My first experience as a CADS intern was standard to many. I worked with two other students and a faculty advisor on a project for a corporate client. The project followed a typical and expected process from introduction of the problem, lots and lots of industry research, applying analytical solutions to said problem, and then a final recommendation and presentation to the client. Once finished, I was excited and looking forward to a similar experience the following semester. However, before the semester ended, my team’s faculty advisor alluded that my skills may be put to the test next semester on a project with the chemistry department. Little did I know that this opportunity would teach me more about chemistry, analytics, data science, and the intersection of them, than I could have ever imagined.
For a little background, I am a current senior at Miami University where I am studying finance and business analytics. I was introduced to CADS and knew this was something I wanted to be involved with. It was an opportunity to use the skills and knowledge I had gained in the classroom, along with developing new ones, to fun and interesting projects. When one of my professors, Dr. Weese, mentioned she wanted me to be involved in a project for Miami University’s chemistry department, I was immediately intrigued. Never did I imagine I could apply my skills to a problem faced by my university’s chemists. That is, until our analytics team met with the chemistry team when we all realized the amount of untapped potential this partnership held. This partnership consisted of undergraduate students, graduate students, PhD candidates, professors, and even a department head from the Chemistry and Information Systems & Analytics departments at Miami University.
When you think about it, much of the typical chemist’s work is repetitive and manual. Compounds are researched, tested, and experimented with all by hand for the most part. Computers and robots can automate some of this if you have enough resources, but the point is that most every part of this process normally has to be done by hand, either a human’s or a robot’s. The advent of machine learning and artificial intelligence has already transformed many industries by eliminating, or at the minimum reducing, much of these tedious tasks. Thanks to Dr. Zishuo “Toby” Cheng and his curious mind, the question “Why can’t we apply machine learning to our beta lactamase inhibitor research?” was posed. What I loved most about this proposition is that nobody had tried anything exactly like it before. There was every reason for this partnership to work; we had the data, the smarts, and the desire, just nothing to go off of. However, this wasn’t an issue or disadvantage at all; instead, it forced us to think outside the box and think of every possible way to do something and see what worked and, many times, what didn’t. Not that having something to model after is ever bad, but it’s just human tendency to latch on to what was done before as the correct way. In our work, just about everything we did was “right”, only because there wasn’t anything to prove otherwise.

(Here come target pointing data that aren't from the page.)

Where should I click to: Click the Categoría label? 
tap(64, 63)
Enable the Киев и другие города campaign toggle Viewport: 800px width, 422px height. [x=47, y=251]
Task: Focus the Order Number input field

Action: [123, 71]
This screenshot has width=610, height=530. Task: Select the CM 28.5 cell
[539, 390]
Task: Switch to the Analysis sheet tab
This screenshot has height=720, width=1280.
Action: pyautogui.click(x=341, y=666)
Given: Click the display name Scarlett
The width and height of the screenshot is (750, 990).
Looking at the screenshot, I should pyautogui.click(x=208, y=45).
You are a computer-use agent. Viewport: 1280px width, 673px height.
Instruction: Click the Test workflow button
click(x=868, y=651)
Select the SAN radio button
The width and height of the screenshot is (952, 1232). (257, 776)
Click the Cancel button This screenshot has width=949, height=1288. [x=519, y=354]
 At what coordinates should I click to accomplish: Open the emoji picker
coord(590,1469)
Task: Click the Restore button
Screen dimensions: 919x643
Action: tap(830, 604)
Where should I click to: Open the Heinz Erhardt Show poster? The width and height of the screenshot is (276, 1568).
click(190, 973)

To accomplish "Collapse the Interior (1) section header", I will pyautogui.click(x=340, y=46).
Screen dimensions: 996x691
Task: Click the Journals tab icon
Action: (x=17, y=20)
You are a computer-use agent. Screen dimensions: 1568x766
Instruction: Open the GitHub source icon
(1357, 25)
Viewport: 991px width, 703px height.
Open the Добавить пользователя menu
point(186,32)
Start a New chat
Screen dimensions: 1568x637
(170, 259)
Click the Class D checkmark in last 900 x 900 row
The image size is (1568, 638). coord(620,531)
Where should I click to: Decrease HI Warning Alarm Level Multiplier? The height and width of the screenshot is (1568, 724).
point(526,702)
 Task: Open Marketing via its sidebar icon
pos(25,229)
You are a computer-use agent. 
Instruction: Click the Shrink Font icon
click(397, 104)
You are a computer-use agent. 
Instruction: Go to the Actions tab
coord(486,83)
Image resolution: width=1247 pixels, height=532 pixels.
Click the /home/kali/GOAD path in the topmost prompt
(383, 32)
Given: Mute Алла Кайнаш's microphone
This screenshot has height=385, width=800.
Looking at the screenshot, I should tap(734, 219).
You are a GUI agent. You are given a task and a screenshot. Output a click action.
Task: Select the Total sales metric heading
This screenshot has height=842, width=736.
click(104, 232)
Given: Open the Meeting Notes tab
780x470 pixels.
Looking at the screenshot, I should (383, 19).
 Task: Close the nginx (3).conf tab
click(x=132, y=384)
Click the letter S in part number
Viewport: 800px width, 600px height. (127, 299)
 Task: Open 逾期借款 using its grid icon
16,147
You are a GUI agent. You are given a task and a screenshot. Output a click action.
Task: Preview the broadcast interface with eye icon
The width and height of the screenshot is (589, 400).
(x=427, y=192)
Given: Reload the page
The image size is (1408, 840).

After several months being on the job, I think it is safe to say this partnership has been a huge success. By throwing numerous data science and analytical methods at the problem, we were able to dwindle down the search space of unknown compounds from over 70,000 to just 3,000. When you consider how in a normal situation every one of these 70,000 compounds would have to be tested, it becomes quickly clear how important this was feat was. No longer do you have to take a complete shot in the dark and hope you find a good compound; instead, you are able to look through only the compounds that have the highest probability of being successful per our models. Pending the results of the high throughput screening of these 3,000 compounds, we could eventually apply our analyses and models to a database of millions of unknown compounds.
It was in these times where the partnership really shined. As analytics students with no background in chemistry more advanced than high school chemistry, all of our results meant little to nothing to us. However, with our knowledge of what the numbers were showing and the chemists’ knowledge of what the numbers represented, we were able to uncover some incredible insights. For example, we strategically employed models with some form of interpretability that gave insight into what features of a compound make a good beta lactamase inhibitor. A couple of the most important variables made sense and were already well known as important features to the chemists. However, there were several features of good inhibitors according to our models that had never been considered before. The chemists determined these features still made logical sense, but simply were things not seen in past research. Although it isn’t the discovery of the next greatest beta lactamase inhibitor yet, it is insights like these that validate we are on the right track and give a glimpse in to the incredible potential for interdisciplinary teams like ours.
What’s next? For our team, we will continue to explore better methods for supporting the chemists’ research of beta lactamase inhibitors, hopefully leading to further insights into these important compounds. On a much larger scale, I hope to see many more partnerships like this one arise around Miami University. I can imagine successful partnerships with areas all over Miami. Thanks to CADS, these partnerships aren’t a matter of if they will ever happen, it’s simply a matter of when.